Track 5: Nuclear and Structural Materials

TT5

This track covers studies related to materials and structure in nuclear power systems. It includes fuel, core, reactor pressure vessel and internals structures; environmental effects and fracture mechanics; design and monitoring for seismic; advanced materials issues; irradiation issues, materials and structural mechanics issues; aging material issues; concrete and steel containments design and analysis; structural codes and standards for new generation plants; methods and process to qualify new materials dedicated to nuclear applications.

Track 6: Nuclear Safety, Security, Safeguards and Radiation Protection

TT6

This track covers 3Ss in nuclear applications safety, security and safeguards, and radiation protection. It includes design basis accidents; BEPU analysis; severe accidents; natural disaster-initiated accidents; Probabilistic Safety Assessment (PSA); Probabilistic Risk Assessment (PRA); accident management; risk management; reliability engineering; emergency preparedness and response; fire protection; radiological safety; radiation monitoring; advanced dosimetry; nuclear plant security; nuclear material safeguards; non-proliferation of nuclear weapons; ALARA and ALARP; reactor licensing; regulatory issue; as well as radiation measurement, detection, and shielding; neutron spectroscopy; neutron and photon correlation and multiplicity.
○ ○ ○ ○ ○ ○ ○
ACTIVITY LIST:
**a)** State whether each statement agrees with the track descriptions, answering yes or no and quoting the deciding words: (i) Track 5 includes seismic design and monitoring; (ii) Track 6 includes fire protection; (iii) Track 5 includes reactor licensing.
**b)** Write out the passage of the track descriptions starting with "This track covers 3Ss" and going on through "correlation and multiplicity.".
The material isn't needed for anything here.

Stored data
○ ○ ○ ○ ○ ○ ○
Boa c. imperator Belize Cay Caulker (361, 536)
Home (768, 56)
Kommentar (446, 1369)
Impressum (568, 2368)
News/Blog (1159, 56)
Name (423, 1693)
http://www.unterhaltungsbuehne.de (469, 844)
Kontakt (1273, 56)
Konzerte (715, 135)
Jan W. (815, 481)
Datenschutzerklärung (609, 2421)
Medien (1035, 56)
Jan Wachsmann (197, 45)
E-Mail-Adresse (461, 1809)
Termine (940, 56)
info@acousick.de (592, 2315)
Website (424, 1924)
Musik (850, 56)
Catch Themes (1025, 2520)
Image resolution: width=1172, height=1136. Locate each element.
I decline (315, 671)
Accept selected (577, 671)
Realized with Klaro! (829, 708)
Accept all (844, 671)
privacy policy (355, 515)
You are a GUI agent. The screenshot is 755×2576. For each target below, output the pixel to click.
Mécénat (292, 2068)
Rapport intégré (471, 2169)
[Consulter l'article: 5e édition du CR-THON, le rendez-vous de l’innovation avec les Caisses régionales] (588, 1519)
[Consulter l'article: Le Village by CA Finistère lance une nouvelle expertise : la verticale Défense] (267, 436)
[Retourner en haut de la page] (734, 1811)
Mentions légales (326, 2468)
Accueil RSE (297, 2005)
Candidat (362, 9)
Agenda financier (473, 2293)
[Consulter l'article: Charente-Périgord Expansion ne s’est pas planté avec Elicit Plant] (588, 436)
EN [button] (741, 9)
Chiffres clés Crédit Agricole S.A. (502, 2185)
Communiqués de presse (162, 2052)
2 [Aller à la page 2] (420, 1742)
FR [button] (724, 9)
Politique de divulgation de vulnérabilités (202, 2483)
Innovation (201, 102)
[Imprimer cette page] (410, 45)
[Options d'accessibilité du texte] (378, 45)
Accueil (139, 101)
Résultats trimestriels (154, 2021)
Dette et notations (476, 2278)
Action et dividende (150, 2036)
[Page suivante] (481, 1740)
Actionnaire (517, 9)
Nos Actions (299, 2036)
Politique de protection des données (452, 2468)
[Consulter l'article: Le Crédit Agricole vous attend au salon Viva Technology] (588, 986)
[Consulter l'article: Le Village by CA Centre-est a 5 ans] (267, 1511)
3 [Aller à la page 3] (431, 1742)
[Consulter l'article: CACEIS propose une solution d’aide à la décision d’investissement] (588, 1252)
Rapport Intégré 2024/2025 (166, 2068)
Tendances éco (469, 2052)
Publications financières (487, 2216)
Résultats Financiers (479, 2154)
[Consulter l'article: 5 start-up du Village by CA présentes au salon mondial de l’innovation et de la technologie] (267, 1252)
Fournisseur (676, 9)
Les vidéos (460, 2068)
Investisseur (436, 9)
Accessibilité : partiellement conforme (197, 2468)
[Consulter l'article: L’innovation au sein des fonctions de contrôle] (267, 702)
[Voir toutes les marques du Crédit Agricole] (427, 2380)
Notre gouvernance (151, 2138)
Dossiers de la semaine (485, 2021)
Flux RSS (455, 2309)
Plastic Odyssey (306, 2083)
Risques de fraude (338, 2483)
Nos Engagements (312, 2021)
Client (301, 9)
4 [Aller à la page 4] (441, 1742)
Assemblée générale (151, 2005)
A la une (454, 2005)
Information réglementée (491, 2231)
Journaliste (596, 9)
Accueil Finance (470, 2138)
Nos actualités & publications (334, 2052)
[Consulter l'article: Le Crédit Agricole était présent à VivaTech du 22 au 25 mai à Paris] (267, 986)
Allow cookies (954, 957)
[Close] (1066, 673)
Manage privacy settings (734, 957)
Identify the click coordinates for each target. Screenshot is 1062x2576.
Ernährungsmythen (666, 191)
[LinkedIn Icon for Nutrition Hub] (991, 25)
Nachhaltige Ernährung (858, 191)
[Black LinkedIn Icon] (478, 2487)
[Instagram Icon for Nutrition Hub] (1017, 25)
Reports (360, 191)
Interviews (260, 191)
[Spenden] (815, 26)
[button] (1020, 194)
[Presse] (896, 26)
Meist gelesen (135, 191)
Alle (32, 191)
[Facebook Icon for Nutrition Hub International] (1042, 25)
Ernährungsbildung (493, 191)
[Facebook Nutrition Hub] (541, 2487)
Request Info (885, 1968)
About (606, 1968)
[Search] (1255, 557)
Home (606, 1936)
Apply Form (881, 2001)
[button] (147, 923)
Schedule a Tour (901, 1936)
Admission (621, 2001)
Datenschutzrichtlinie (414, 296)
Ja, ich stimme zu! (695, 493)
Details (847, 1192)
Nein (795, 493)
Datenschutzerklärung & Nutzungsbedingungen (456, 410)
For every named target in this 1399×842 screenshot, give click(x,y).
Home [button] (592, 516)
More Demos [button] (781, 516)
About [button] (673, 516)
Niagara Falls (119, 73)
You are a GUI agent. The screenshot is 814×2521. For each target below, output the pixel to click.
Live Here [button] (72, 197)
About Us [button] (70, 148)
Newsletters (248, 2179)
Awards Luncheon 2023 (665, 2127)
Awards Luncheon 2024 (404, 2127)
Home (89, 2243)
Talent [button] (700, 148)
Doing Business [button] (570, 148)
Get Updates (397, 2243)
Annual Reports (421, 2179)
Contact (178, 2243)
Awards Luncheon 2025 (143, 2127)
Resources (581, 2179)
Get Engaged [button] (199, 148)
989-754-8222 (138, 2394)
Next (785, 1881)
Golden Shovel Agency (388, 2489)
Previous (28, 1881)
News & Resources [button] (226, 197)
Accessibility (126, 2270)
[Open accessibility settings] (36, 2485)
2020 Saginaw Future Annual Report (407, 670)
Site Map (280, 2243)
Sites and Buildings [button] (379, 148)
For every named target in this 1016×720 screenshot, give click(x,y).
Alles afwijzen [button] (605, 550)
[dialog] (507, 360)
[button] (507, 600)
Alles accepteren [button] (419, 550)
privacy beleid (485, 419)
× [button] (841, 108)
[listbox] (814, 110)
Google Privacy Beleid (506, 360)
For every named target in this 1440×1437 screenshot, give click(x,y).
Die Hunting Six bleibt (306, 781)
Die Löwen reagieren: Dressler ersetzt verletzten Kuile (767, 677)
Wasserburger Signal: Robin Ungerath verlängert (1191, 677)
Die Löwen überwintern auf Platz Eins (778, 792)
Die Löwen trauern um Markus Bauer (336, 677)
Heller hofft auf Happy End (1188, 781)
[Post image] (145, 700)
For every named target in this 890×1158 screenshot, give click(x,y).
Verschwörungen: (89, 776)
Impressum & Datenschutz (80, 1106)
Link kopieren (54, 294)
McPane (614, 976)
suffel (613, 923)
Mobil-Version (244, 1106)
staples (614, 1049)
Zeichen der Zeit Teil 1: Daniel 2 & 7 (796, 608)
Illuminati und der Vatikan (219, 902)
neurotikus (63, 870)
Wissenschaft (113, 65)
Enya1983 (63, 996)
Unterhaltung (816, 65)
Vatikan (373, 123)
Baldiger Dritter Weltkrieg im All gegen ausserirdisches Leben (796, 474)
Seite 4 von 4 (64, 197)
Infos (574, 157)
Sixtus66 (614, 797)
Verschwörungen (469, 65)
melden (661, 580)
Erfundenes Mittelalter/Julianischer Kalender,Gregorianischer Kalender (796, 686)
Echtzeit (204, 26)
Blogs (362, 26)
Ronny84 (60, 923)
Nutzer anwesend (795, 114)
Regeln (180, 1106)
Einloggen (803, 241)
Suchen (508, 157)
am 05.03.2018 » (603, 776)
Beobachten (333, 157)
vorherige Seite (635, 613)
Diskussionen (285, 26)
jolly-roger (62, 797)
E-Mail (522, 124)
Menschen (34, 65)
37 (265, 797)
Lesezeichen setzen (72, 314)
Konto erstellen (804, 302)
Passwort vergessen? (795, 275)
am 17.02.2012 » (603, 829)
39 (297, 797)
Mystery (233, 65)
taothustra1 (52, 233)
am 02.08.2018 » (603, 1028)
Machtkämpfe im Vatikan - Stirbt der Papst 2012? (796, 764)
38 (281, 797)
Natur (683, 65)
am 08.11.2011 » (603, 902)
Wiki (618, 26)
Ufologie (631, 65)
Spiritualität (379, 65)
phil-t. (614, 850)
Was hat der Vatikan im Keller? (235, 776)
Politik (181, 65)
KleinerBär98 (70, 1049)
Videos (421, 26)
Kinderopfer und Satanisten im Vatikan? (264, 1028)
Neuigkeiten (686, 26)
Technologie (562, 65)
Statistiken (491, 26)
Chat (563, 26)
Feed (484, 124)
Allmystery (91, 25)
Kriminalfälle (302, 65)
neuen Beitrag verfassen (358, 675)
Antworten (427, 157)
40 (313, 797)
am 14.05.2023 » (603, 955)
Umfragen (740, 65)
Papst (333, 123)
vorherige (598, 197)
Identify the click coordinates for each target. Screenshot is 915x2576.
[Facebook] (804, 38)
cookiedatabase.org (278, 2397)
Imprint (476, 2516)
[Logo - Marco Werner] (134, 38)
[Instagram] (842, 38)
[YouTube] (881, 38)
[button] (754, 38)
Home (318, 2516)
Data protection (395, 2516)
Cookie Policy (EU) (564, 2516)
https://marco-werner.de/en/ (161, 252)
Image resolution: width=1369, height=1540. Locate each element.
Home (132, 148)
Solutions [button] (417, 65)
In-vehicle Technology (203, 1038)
○ ○ ○ ○ ○ ○ ○
YOUR RESPONSES:
**a)**
(i) Yes: "design and monitoring for seismic"
(ii) Yes: "fire protection"
(iii) No: "reactor licensing" appears under Track 6, not Track 5.

**b)**
This track covers 3Ss in nuclear applications safety, security and safeguards, and radiation protection. It includes design basis accidents; BEPU analysis; severe accidents; natural disaster-initiated accidents; Probabilistic Safety Assessment (PSA); Probabilistic Risk Assessment (PRA); accident management; risk management; reliability engineering; emergency preparedness and response; fire protection; radiological safety; radiation monitoring; advanced dosimetry; nuclear plant security; nuclear material safeguards; non-proliferation of nuclear weapons; ALARA and ALARP; reactor licensing; regulatory issue; as well as radiation measurement, detection, and shielding; neutron spectroscopy; neutron and photon correlation and multiplicity.